# Rusted screw question



## Private Pilot (Oct 3, 2007)

I just ordered some new cutter blades for my pliers and found out I can't get the old ones off. The screws are stripped and I can't budge them. Anyone have a trick to get them out?


----------



## BananaTom (Feb 16, 2008)

*A small drill bit and an easy-out. It will hard on a screw that small though, but i have done it.*

*A vise and drill press would be awesome to use.*


----------



## Private Pilot (Oct 3, 2007)

Thanks for the reply


----------



## lastcast (Oct 12, 2007)

I would first use a thin oil(I like sewing machine oil) heat it a little w/ propane, and then use a small chisel to try to make grooves that you can use a screwdriver on.

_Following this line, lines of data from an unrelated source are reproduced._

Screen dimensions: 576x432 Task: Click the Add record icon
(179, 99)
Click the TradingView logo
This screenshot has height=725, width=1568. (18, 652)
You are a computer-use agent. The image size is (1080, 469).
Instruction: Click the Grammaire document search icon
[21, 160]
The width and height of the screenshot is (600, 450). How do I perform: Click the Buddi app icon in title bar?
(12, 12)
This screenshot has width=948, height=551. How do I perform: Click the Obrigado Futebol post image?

If that doesn't work, try taking something(homemade tools) w/ a very sharp point and tap it off center counter clockwise to break it loose. Shadetree I know. Good Luck.

Skip


----------



## Hot Dog (Dec 14, 2007)

They make special screw extractors for just that purpose. They havea special drill that will make a "V" in the screw head, then the extractor will grab it and remove it. You can get a set of different sizes for about 20 or 25 dollars at Sears or Lowes or auto parts stores.

Charles

Pensacola


----------



## BIGRIGZ (Oct 2, 2007)

PB Blaster Penetrating Catalyst is some amazing stuff!!

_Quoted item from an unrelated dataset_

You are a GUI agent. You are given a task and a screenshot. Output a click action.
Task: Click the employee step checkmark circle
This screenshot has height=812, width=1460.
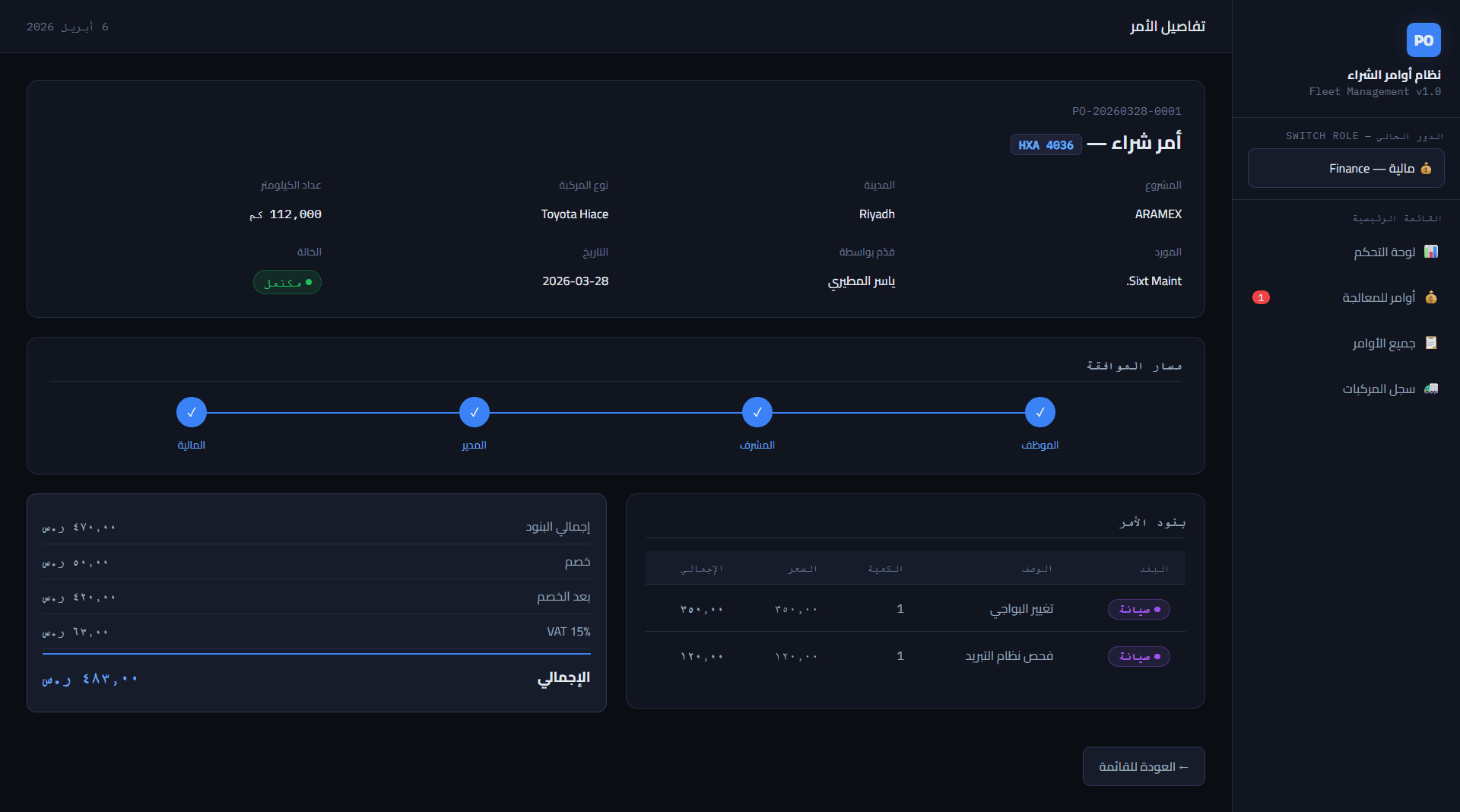point(1039,412)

I've been able to break bolts loose that I NEVER thought would come loose.

They sell it at Walmart, and most Parts houses but, ONLY use PB Blaster. the others just don't compare.

you may be able to use one of those hammer-whacker-reverse-screw-drivers, dunno what the real name is.........

impact screwdriver??


----------



## Private Pilot (Oct 3, 2007)

Appreciate the help everyone. I'll give it a try.


----------



## oldflathead (Oct 3, 2007)

I do it all the time. That's how I got my call sign, "Old Flat Head". I rebuild old flathead engines.

Try PB Blaster or I use one that is better, "Aerokroil", not available at stores. www.kanolabs.com. Soak it a few days, then try a small tip impact driver.

If that does not work, it is time for the famous, "Heat Wrench". First try a heat gun or hair dryer, sometimes that is enough. If not, I try my propane torch next. If that does not do it, I use my acetelyne torch.

Go slow and give each step time to work. I have a set of the screw extractors mentioned earlier and they do help - sometimes.

Good luck

:mmmbeer Tom


----------



## beulahboy (Oct 4, 2007)

Aerokroil is available at Motion Industries on Palafox- they sell it there!


----------



## Private Pilot (Oct 3, 2007)

Problem solved. I found some special screw extractors from Lowes. Worked like a charm. Both screws came out easily.


----------



## Emerald Ghost (Mar 11, 2008)

oldflathead I do it all the time. 

Try PB Blaster or I use one that is better, "Aerokroil", not available at stores. Soak it a few days, then try a small tip impact driver. If that does not work, it is time for the famous, "Heat Wrench". First try a heat gun or hair dryer, sometimes that is enough. If not, I try my propane torch next. If that does not do it, I use my acetelyne torch.

Tom

----------------------------------------------------------------------------------------------------------------

Thanks for the tip, with the heat wrench Tom.

One item that I have found useful is a roto zip. I'll cut a slot groove in the head, and then use a big flathead screwdriver and it is very effective.


----------



## Orion45 (Jun 26, 2008)

> *Private Pilot (5/2/2009)*Problem solved. I found some special screw extractors from Lowes. Worked like a charm. Both screws came out easily.


What brand? Do you have the Lowe's item number? Thanks.


----------